Se per le donne ritrovarsi a 40 anni senza un lavoro costituisce anche un espediente per concentrare maggiori energie sulla famiglia, dedicandosi per periodi più o meno lunghi ai figli e alla casa. Per l’uomo, invece, spesso non esiste un ripiego in grado di giustificare il proprio fallimento e la conseguente uscita dal processo produttivo. Il 40enne che, suo malgrado, rinuncia alla carriera deve mettersi in discussione in prima persona per trovare una nuova collocazione personale, anche all’interno degli spazi domestici. Sentirsi d’intralcio e percepirsi come “di troppo”: sono questi i sentimenti più diffusi tra gli uomini licenziati appartenenti a questa fascia d’età che stazionano in una sorta di paralisi.

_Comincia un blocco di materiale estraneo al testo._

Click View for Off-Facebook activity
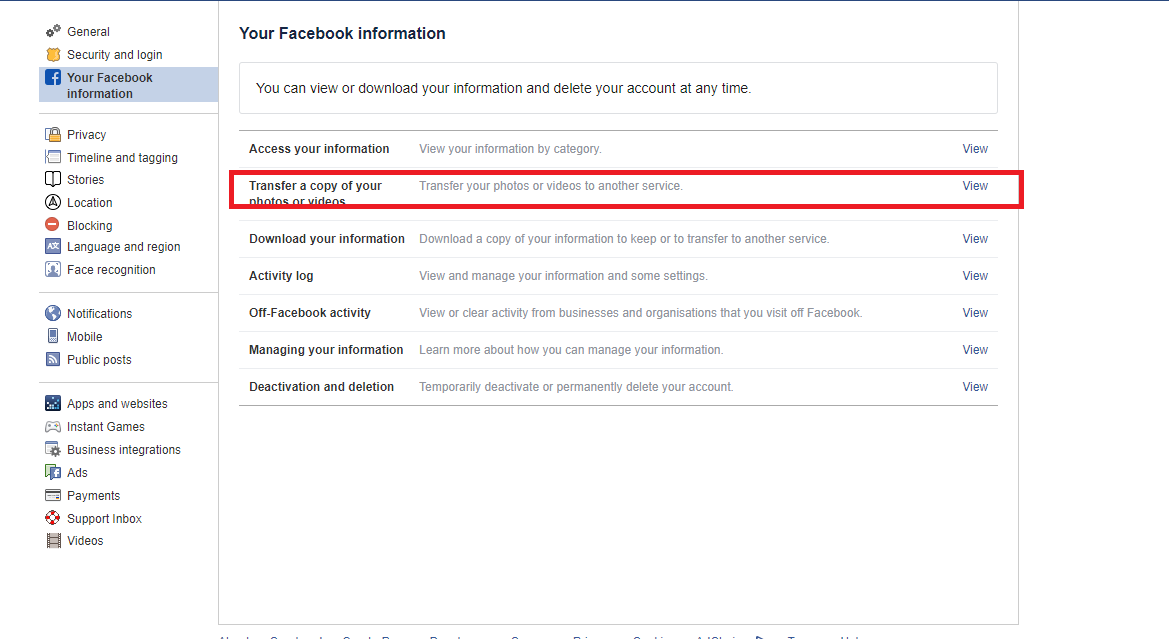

Il desiderio di carriera nella donna è spesso scatenato da esperienze personali deludenti. Così, il fallimento di un matrimonio può essere letto in chiave positiva dal punto di vista professionale: la donna che non si sente realizzata attraverso la famiglia trova nel lavoro nuove occasioni per esprimere sé stessa.

La mancanza del lavoro implica anche la perdita di riferimenti legati alla dimensione quotidiana. Uno degli aspetti più evidenti è la progressiva carenza della strutturazione del tempo quotidiano. Abituato ai ritmi scanditi dalla giornata lavorativa, il licenziato perde la cognizione del tempo e progressivamente rinuncia alle forme di socialità e aggregazione, tipicamente da ufficio. A partire dalla metà degli anni ’90 le stime parlano di migliaia di espulsioni di lavoratori considerati “maturi” e il dato attuale individua oltre 600mila disoccupati tra gli over 40, che cercano di ricollocarsi professionalmente. In una società che ricerca teste giovani e dove sembrano trovare posto solo i presunti talenti, trovare una nuova posizione in ambito lavorativo può presentare non poche insidie. Riprendere in mano il proprio curriculum vitae e affrontare un colloquio dopo anni di inattività è per molti uno scoglio difficile da superare. Investire in formazione, imparando anche a proporsi in maniera diversa può rappresentare il vero punto di svolta.